* [EXERCISE GOAL]: Repeat, line for line, only the span that opens at the "This screenshot has width=364, height=426." line and closes at the final line below. Skip the pictures.

* [SOURCE RECORDS]:
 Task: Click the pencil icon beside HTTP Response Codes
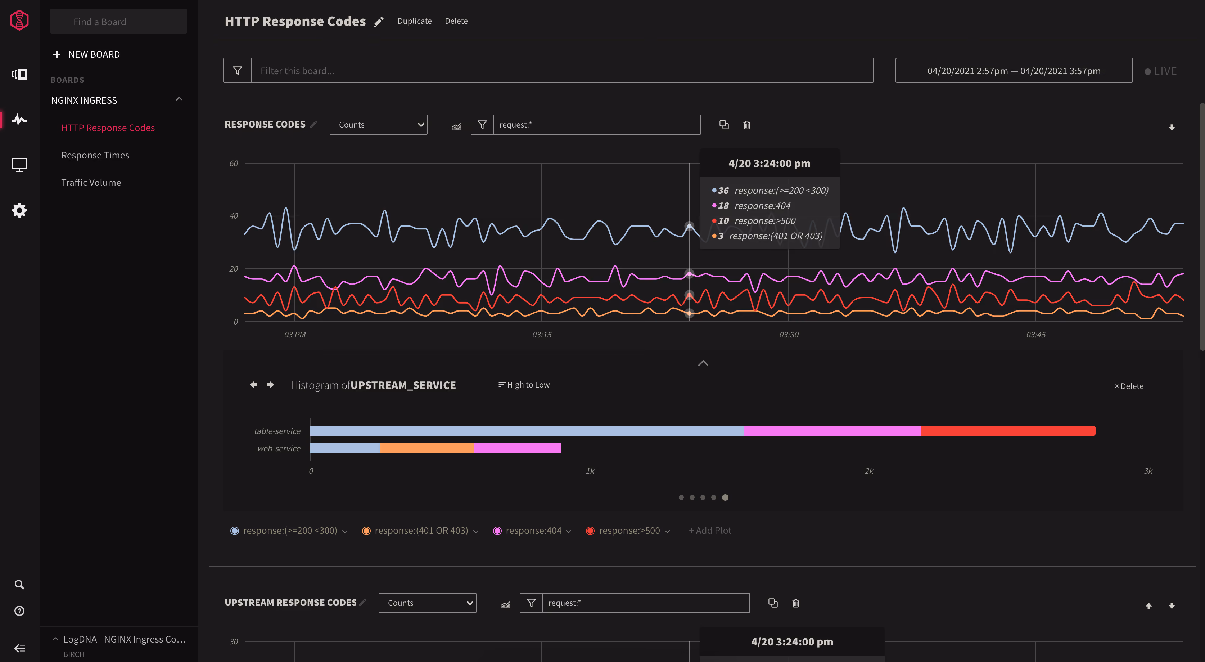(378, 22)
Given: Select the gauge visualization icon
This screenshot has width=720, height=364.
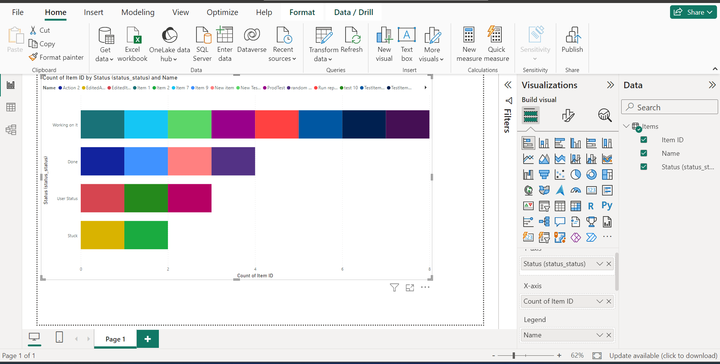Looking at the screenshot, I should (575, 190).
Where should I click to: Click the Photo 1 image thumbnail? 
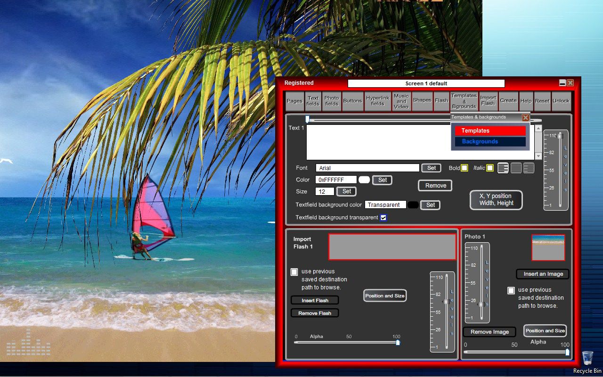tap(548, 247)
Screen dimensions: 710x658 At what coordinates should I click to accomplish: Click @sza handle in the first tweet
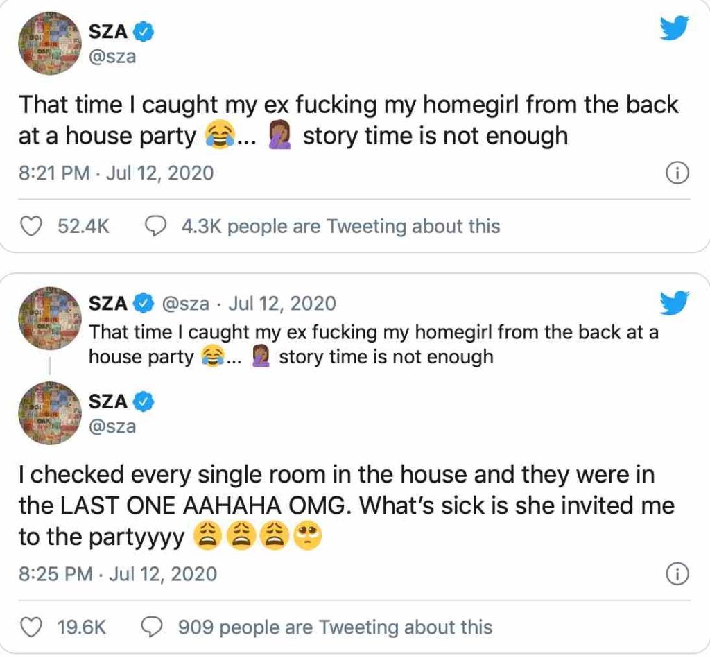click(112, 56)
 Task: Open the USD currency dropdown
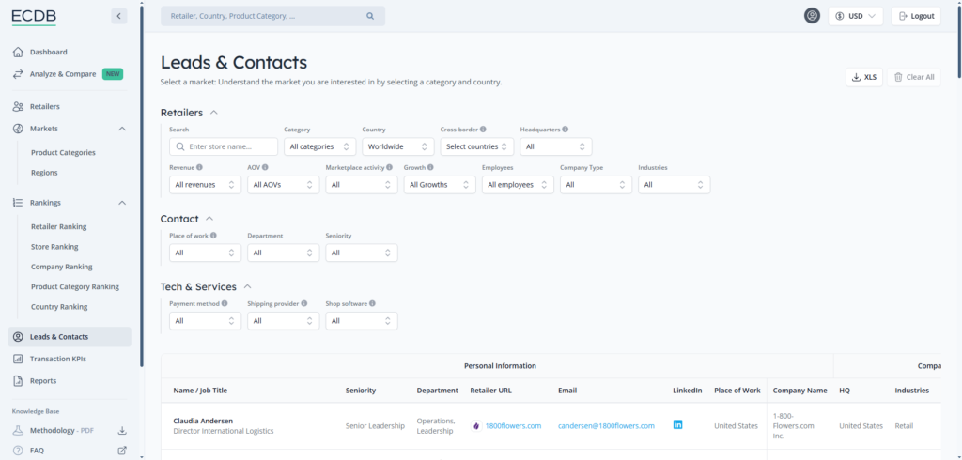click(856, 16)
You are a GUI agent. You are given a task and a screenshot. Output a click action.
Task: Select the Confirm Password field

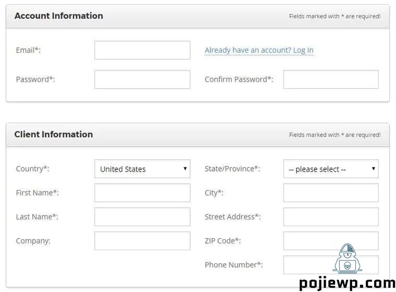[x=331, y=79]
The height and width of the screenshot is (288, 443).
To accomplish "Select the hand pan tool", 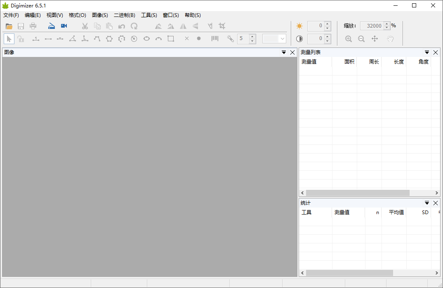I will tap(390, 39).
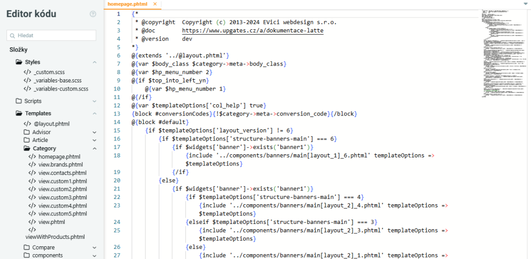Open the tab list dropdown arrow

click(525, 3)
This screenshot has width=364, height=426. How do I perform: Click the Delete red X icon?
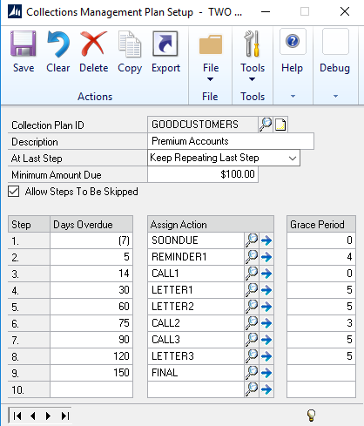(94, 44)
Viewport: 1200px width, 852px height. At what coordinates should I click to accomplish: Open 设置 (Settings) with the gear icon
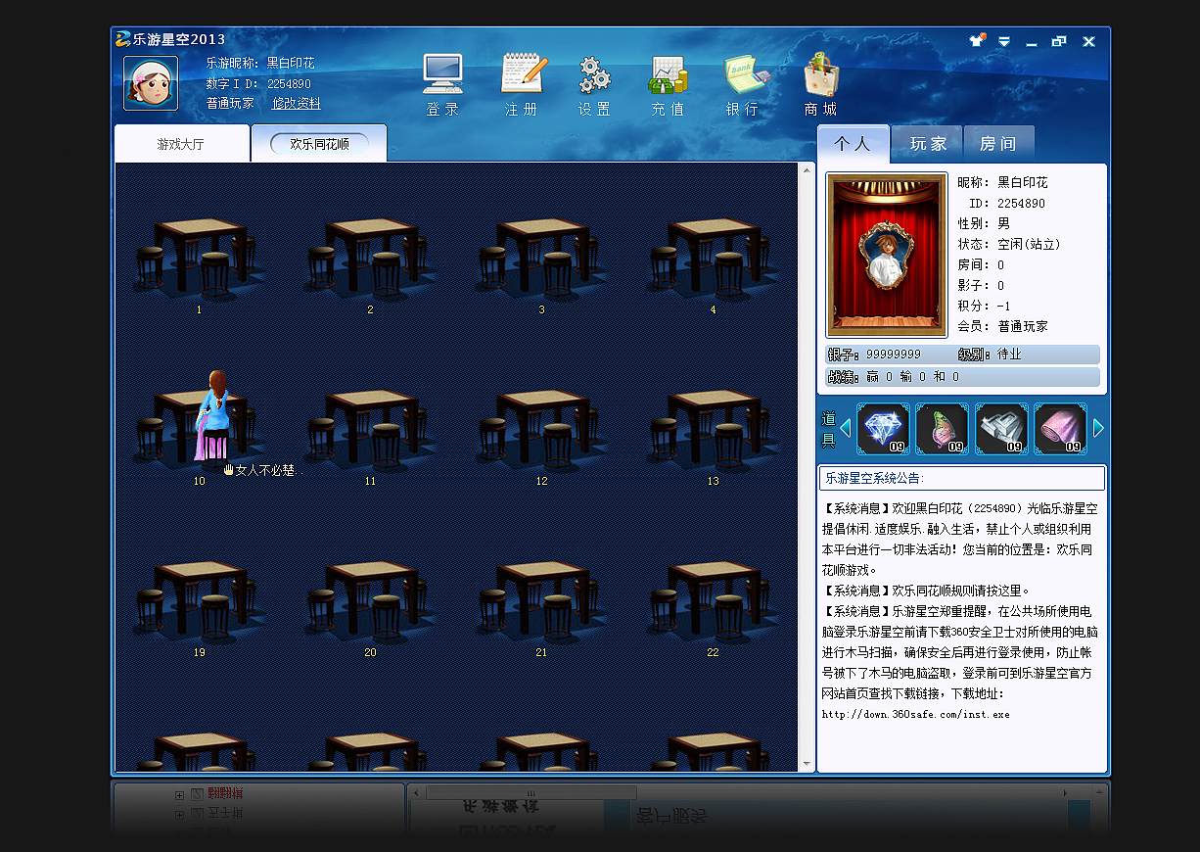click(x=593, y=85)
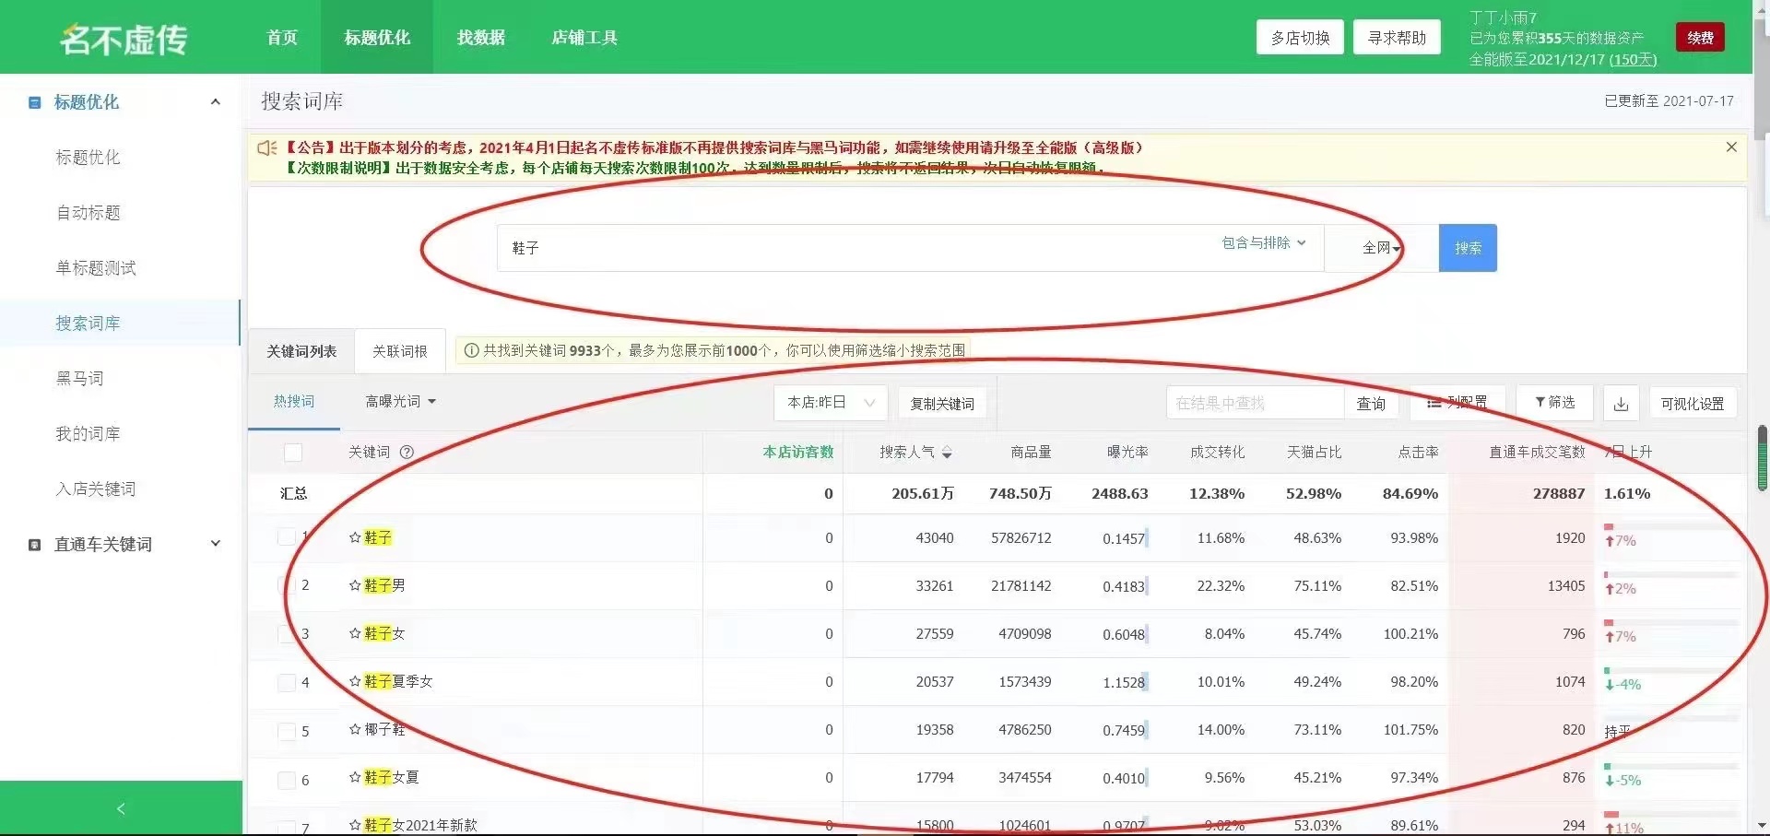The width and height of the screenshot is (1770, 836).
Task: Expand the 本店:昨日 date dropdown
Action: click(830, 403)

* [ANSWER TO THE EXERCISE]:
This screenshot has width=364, height=426. How do I perform: Click the Delete red X icon?
(94, 44)
Viewport: 1200px width, 852px height. At what coordinates should I click to accomplish: Open 设置 (Settings) with the gear icon
click(x=593, y=85)
The width and height of the screenshot is (1770, 836).
Task: Expand the 本店:昨日 date dropdown
Action: click(830, 403)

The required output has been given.